Derby Ponders Tax Incentive To Grow Grand List

Derby Mayor Rich Dziekan.

DERBY A tax incentive for large-scale developers in Derby is a way to grow the grand list — something critically important to Derby if the city wants to lighten the tax burden on residential property owners.

Those were the philosophies of both Mayor Rich Dziekan and corporation counsel Vincent Marino during the first meeting Tuesday (July 31) of the Derby tax incentive committee.

A tax incentive is a formal mechanism to benefit large-scale property owners or developers investing or re-investing in Derby.

Example — if a shopping center owner embarks on an expansion that will increase the property’s assessed value by $500,000, the city could phase in that assessment over five years. The same could be done for new retail or industrial projects and larger mixed-use projects.

There are many options to consider and the committee didn’t have a program set in stone after the first meeting Tuesday.

But they hope to have a draft tax incentive ordinance for the Board of Aldermen to review by October.

During a 40-minute meeting Tuesday (July 31), the committee members elected a chairman, Carmen DiCenso, and talked about modeling Derby’s tax incentive program after a program in place in nearby Orange.

DiCenso is the city’s part-time economic development liasion.

Mayor Dziekan favored the Orange program because it was simple — a developer or property owner submits paperwork to the tax assessor, the tax assessor determines how much the project will increase the assessment and, if the project’s assessment hits a certain dollar amount, the application goes to the full Board of Aldermen for approval.

DiCenso said developers are interested in Derby — particularly the downtown redevelopment zone — and that having some type of incentive is also an attempt be competitive with other towns in the region.

Derby is next to Shelton, a once-rural town where vacant land along Bridgeport Avenue has been carefully developed to help the government keep a stable mill rate.

Corporations in recent decades have opted to go there instead.

But DiCenso said there’s signs of life in Derby.
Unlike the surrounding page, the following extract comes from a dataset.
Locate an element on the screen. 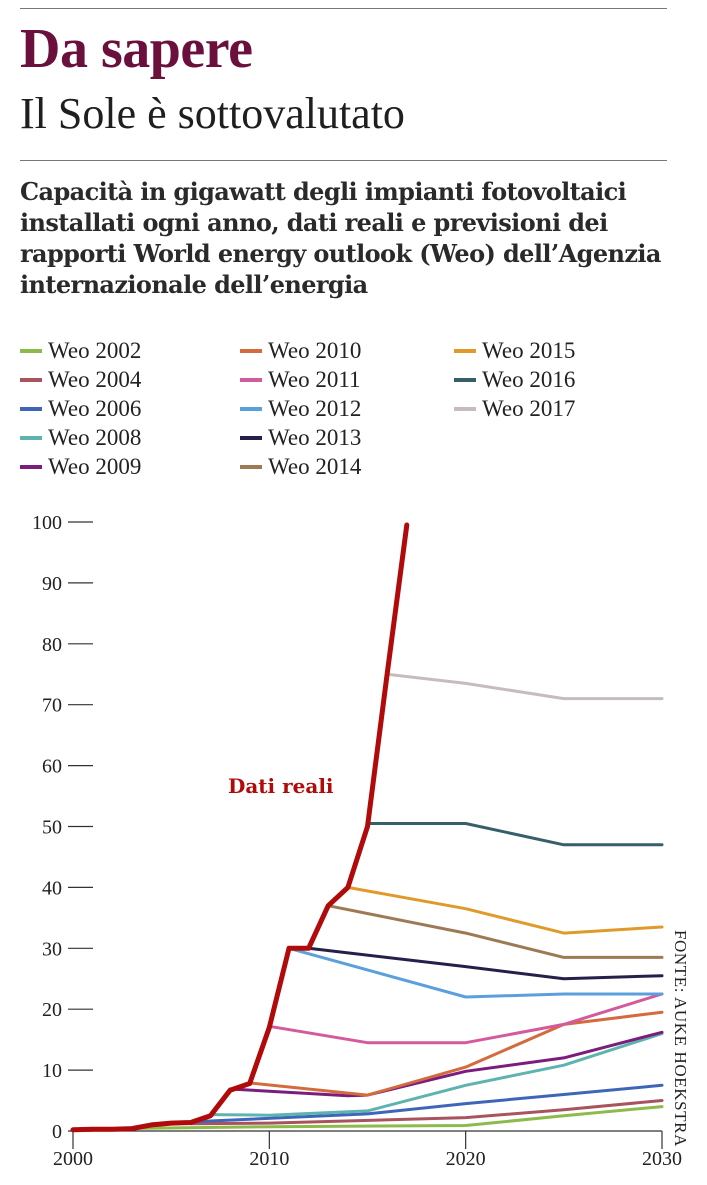  legend-item: Weo 2015 is located at coordinates (514, 350).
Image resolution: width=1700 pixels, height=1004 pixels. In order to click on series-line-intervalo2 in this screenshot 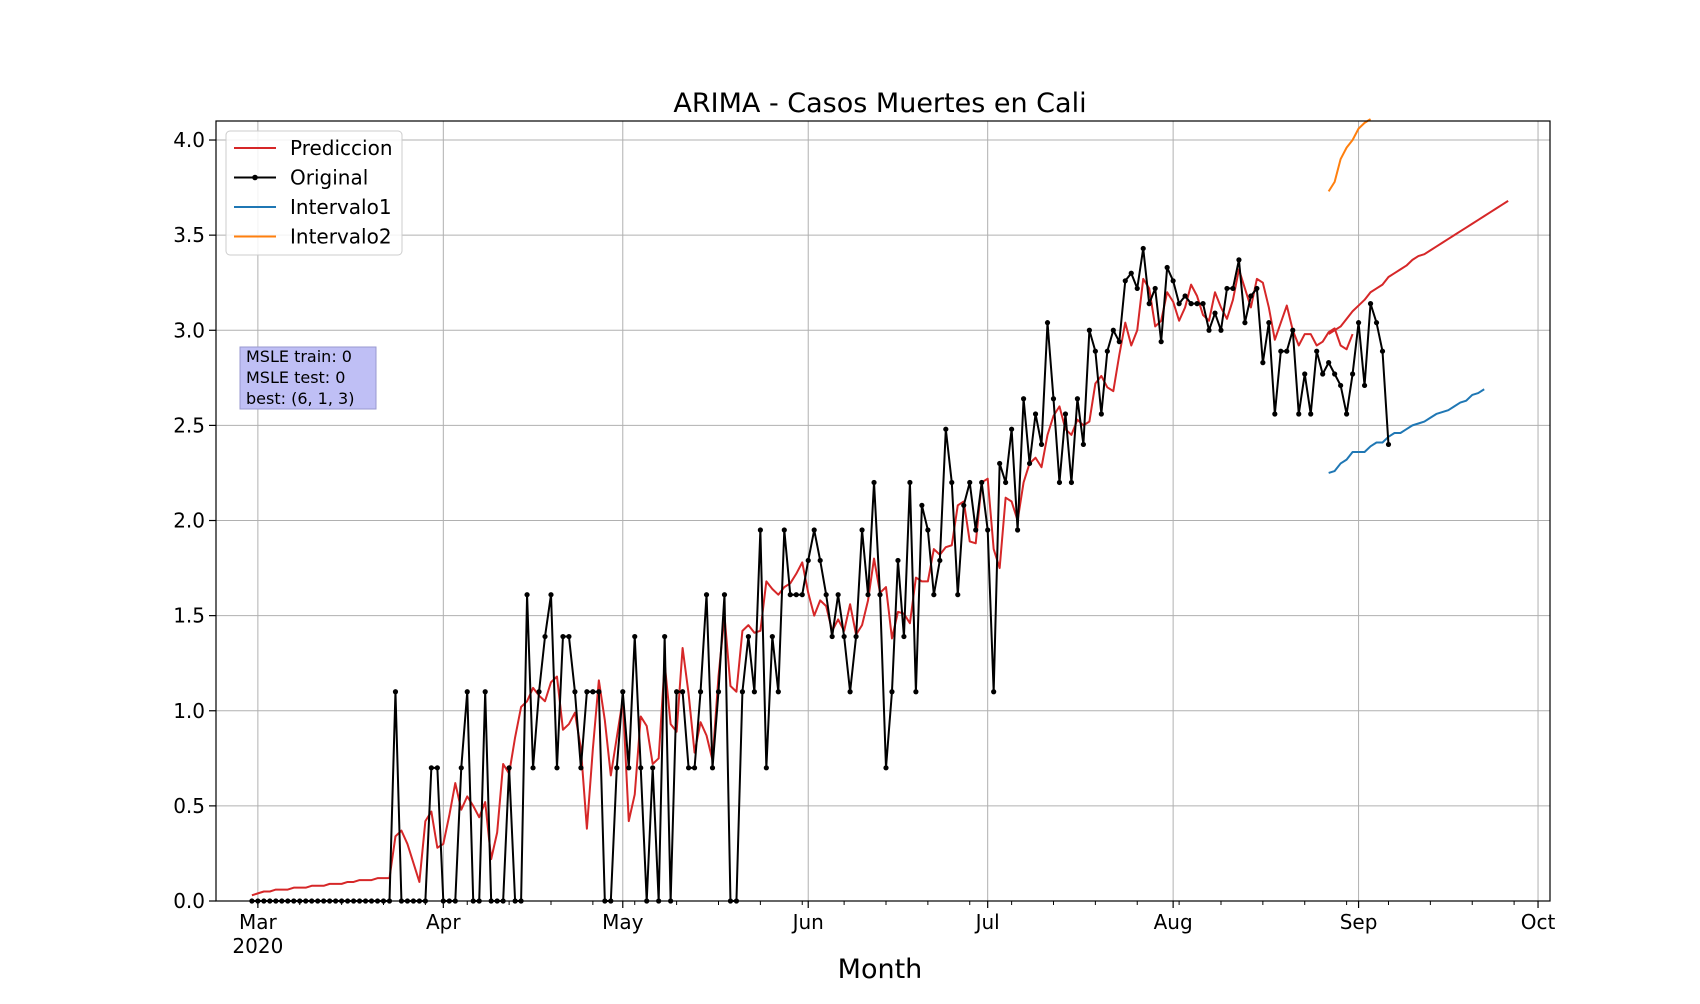, I will do `click(1350, 155)`.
  • Apex International Education Partners is spending more than $1 million to convert a former nursing home on Marshall Lane into a dormitory for foreign-born students studying at area private schools.
  • The owners of the former Walmart on Route 34 in east Derby will be spending millions to convert the space into a Big Y. They just started interior work on the building. Click here for details.
  • Derby Downtown LLC, the owners of the former Housatonic Lumber on Factory Street downtown, is planning to spend millions to build a mixed-use project. They’re in the early stages of review in front of the Derby Planning and Zoning Commission, who are considering a zone change connected to the project. Click here for a previous story.
  • A new fuel cell power plant — estimated to pay Derby $200,000 per year in taxes — is to be built on Roosevelt Drive near the Derby Dam.

Rob Rowlson is the former West Hartford economic development director. He’s consulting with Derby Downtown LLC to help with its project on Factory Street.

Rowlson was in the audience during Derby’s tax incentive meeting, and he explained that investing in Derby’s downtown is a risk because it’s an unproven market.

Rowlson said a tax break slightly lowers the risk and increases the chances of the project becoming successful, which, in turn, could spur more development or redevelopment — something that everyone in Derby wants to see.

The Yankee Institute on Public Policy recently noted a study showed tax incentives and low-interest state loans has had little impact on Connecticut’s economy. 

But Derby is the state’s smallest city, and already listed as one of the state’s economically distressed communities.
The thought locally is that a few projects could make a big difference.

The driving force for this is increasing the grand list,” said Marino, Derby’s corporation counsel. The driving force for this is not creating jobs. They (developers/property owners) can go to the DECD (state Department of Economic and Community Development), they can go to the state and get incentives from the state to create jobs. This is really What can we do to increase the grand list? And how much of that increase are willing to give away in the short term?’”

The tax incentive committee will meet again Aug. 22 at 7 p.m. in Derby City Hall.

Those present at the first committee meeting included DiCenso, Dziekan, Alderman Ron Sill, Alderman Charles Sampson, Alderwoman Evelyn Browning, Ray Bowers, Jim Butler and Judy Szewczyk from the Derby tax board, director of finance Sal Coppola and Andrew Baklik, the mayor’s chief of staff.